▶ PROBLEM TO SOLVE: Go through the listing and return every line with "Select" in it.

▶ DATASET EXCERPTS:
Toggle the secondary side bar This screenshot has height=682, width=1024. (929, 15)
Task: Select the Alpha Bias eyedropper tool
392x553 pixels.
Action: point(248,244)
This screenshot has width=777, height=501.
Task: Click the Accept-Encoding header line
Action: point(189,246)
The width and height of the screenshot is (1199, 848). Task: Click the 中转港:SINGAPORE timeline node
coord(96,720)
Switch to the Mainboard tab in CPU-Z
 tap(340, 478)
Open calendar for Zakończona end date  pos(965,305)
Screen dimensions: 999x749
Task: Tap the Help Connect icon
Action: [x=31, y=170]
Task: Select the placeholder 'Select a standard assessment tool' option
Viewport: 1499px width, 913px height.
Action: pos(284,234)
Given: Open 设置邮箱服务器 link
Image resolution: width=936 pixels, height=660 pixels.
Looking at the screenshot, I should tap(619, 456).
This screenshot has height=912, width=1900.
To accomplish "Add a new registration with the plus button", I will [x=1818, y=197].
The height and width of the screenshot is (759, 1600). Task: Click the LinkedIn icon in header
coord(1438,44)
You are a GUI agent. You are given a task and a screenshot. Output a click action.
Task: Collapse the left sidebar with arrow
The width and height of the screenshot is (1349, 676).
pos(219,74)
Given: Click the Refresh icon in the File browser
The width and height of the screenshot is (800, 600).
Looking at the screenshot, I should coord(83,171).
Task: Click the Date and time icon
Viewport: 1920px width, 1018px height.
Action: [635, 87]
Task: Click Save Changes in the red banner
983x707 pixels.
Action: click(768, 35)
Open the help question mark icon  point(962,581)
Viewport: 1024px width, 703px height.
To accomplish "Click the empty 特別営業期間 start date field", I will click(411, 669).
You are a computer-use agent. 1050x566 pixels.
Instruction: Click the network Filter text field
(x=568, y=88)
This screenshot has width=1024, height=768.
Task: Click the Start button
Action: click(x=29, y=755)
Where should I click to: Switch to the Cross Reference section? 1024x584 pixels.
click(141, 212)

▶ ANSWER SECTION:
Task: Select the Alpha Bias eyedropper tool
Task: Select the placeholder 'Select a standard assessment tool' option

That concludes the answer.